I have an exterior sump pit which gets all the water from my downspouts and french drains and pumps it out to a rain tank and overflow into a leeching field.

Because of where the pit is, if the pump were to fail or the power went out during a big storm, the water would overflow into my downstairs.

I've seen plenty of battery back-up sump solutions online, but it's not clear to me if any of them can work in an exterior application. If I get a marine battery and put it inside the provided plastic enclosure, am I good? Is there special equipment for an exterior application?


  • How far from the house is the sump pit? Hoe cold do winters get where you live?
    – mikes
    Commented Mar 7, 2016 at 11:55
  • The unit needs to be listed for a wet location. If you use 12V the battery will be fine but the charger (120v side) needs to be protected.
    – Ed Beal
    Commented Mar 7, 2016 at 14:22
  • The pit is maybe 10 feet from the corner of the house. I live in the SF Bay Area so it's really temperate - freezing or heat are not issues. I've been looking at units with an integrate battery backup that you can get at e.g. Home Depot. Looks like I could use one, but I should put the battery unit inside the house?
    – Judd Antin
    Commented Mar 7, 2016 at 23:22

2 Answers 2


why dont you just use an UPS (uninterruptible power supply)? just locate it inside and run a cord out to your pump. that way your UPS is inside and warm and dry (keeps the electronics happy) and your pump will work one way or the other - you will also get an audible alarm if there is a problem.

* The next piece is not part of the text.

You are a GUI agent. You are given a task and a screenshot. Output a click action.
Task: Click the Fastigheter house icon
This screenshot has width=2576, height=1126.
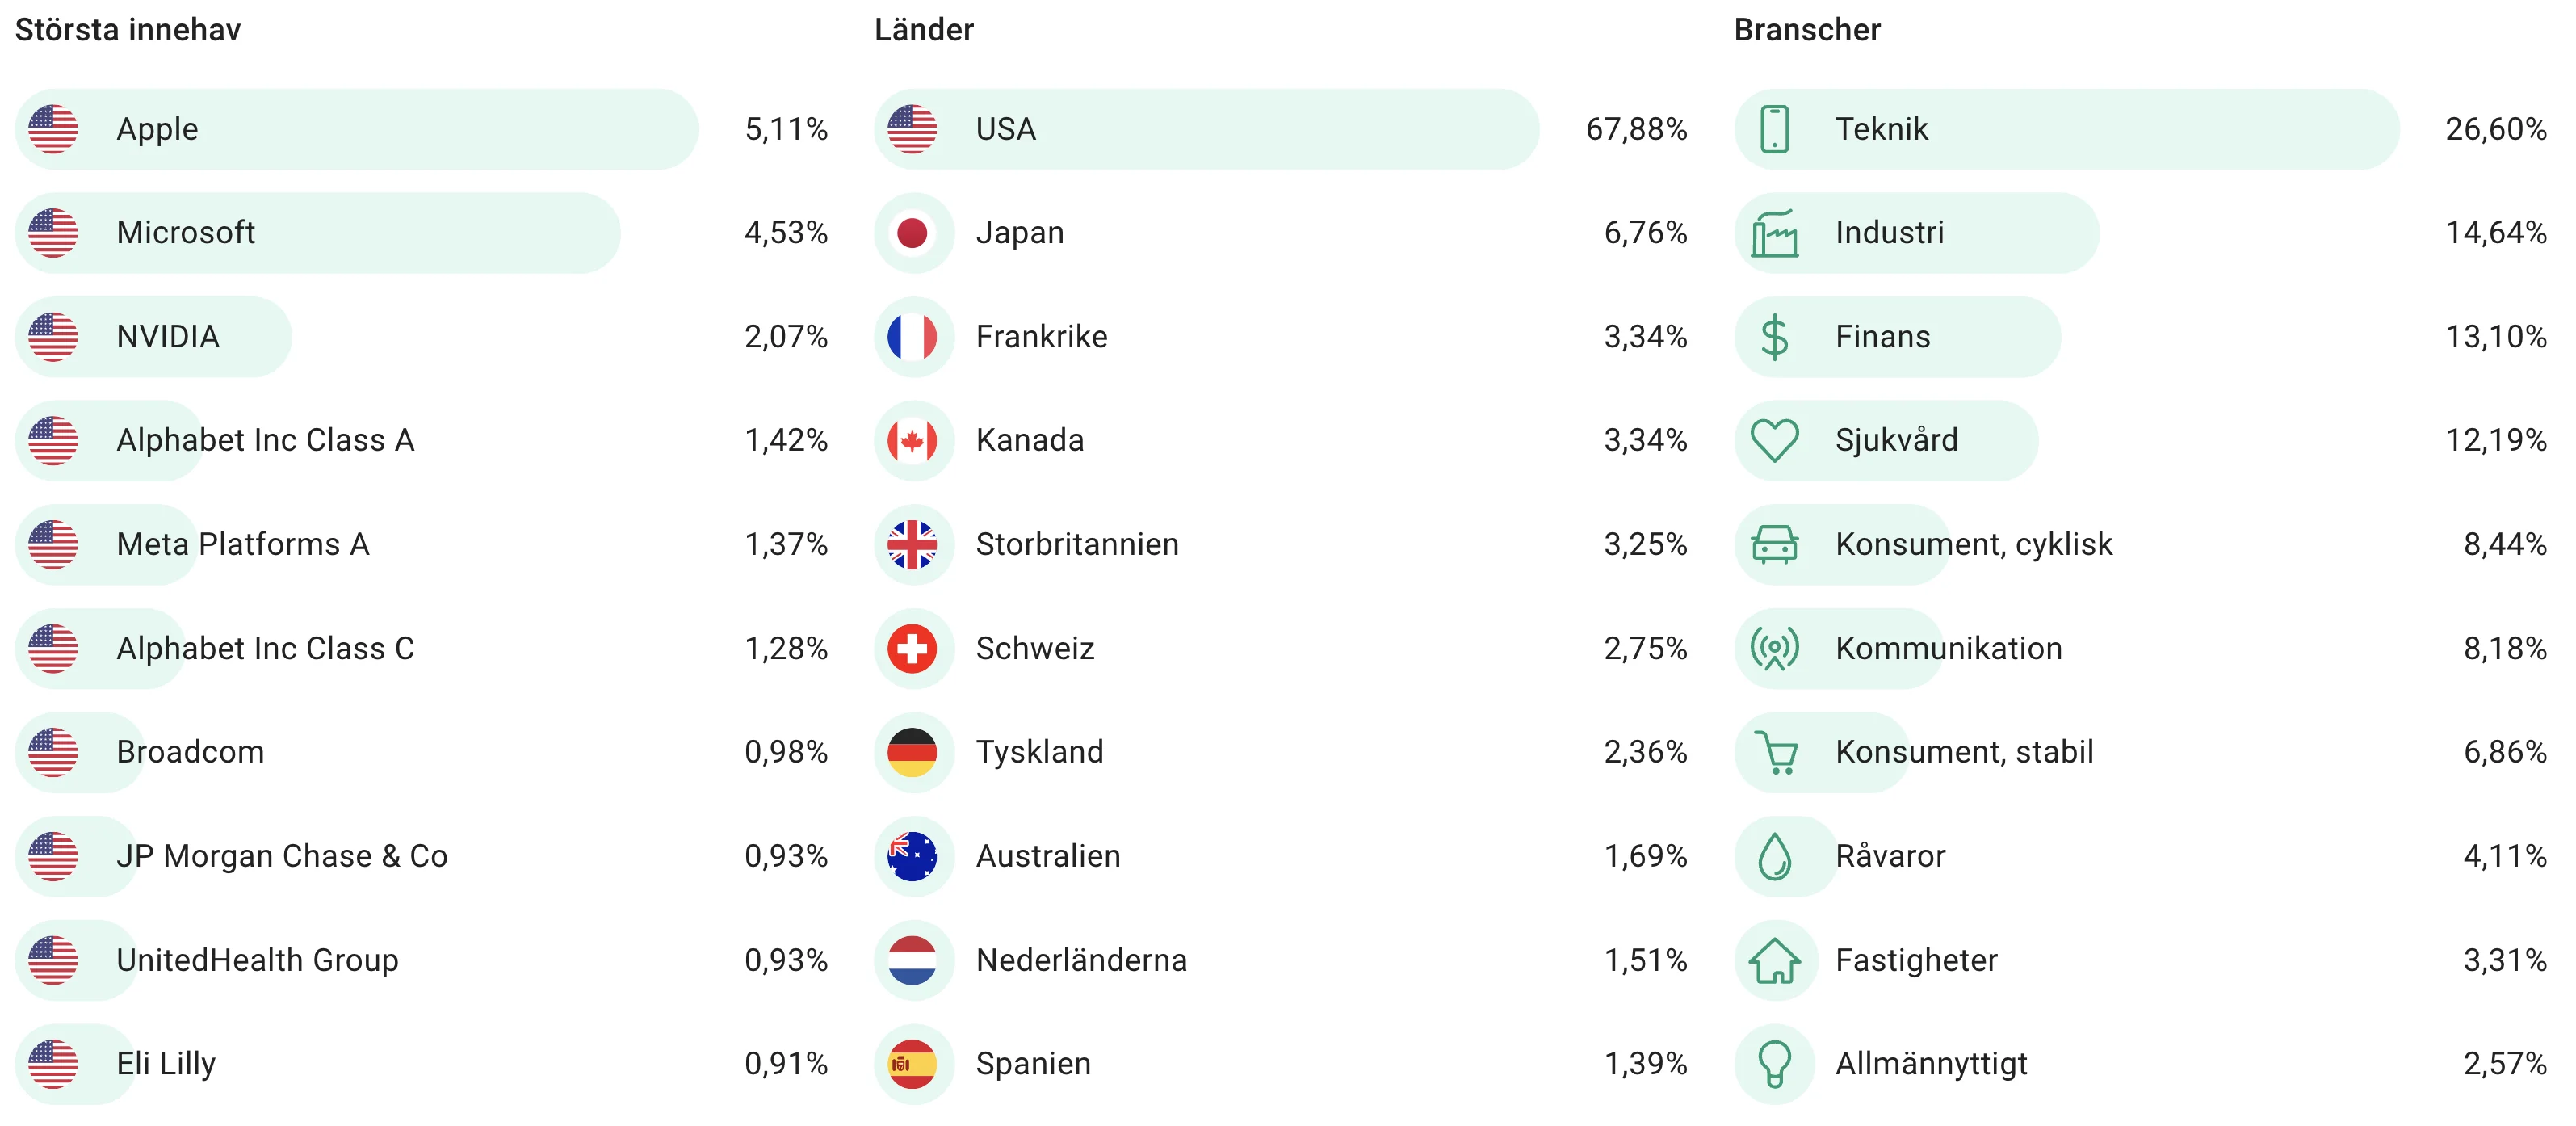[x=1774, y=960]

  • When I ended up getting a 12V battery backup sump pump last year, a UPS that could power my 9.7A 120V sump pump long enough for it to be practical for a reasonably long power outage was impractically priced in comparison to a battery backup pump. Commented Jun 6, 2016 at 11:19
  • another thought - you can pick up standby backup generators with autostart pretty reasonalby now. this could solve the problem. just dedicate one of the generators circuit legs to the pump excusively. that should give you a days worth of peace of mind. Commented Jun 6, 2016 at 15:22

It depends if the included enclosure can fit anything else & that it's not only water-tight but also drains in case water does try to collect. Extra room is important because you'll need to either tap off of the supply wire to hook-up a trickle charger for the battery.

Also, you might need an inverter for the battery's 12volts or 24volts in order to supply & actually run the 120volt pump. Those 2 essential items might kill the outdoor backup idea altogether & it would be better instituted inside the house at the circuit panel. Which, would then require an automatic switch to pop the battery into action when the power fails.

  • Ok, thanks. It sounds like one way or the other I should put the battery inside the house.
    – Judd Antin
    Commented Mar 7, 2016 at 23:24
  • Don't get bummed out, I like the outside idea. I'm just letting you know what's involved. Outside's perfectly fine, it just needs to be right to save the house & frustration. See what an Electrician says, the whole package shouldn't cost much at all. It's no problem to tap into the pump's power for the trickle charger & the inverter's no big deal. You might just need a bigger enclosure or to bolt-on other smaller ones.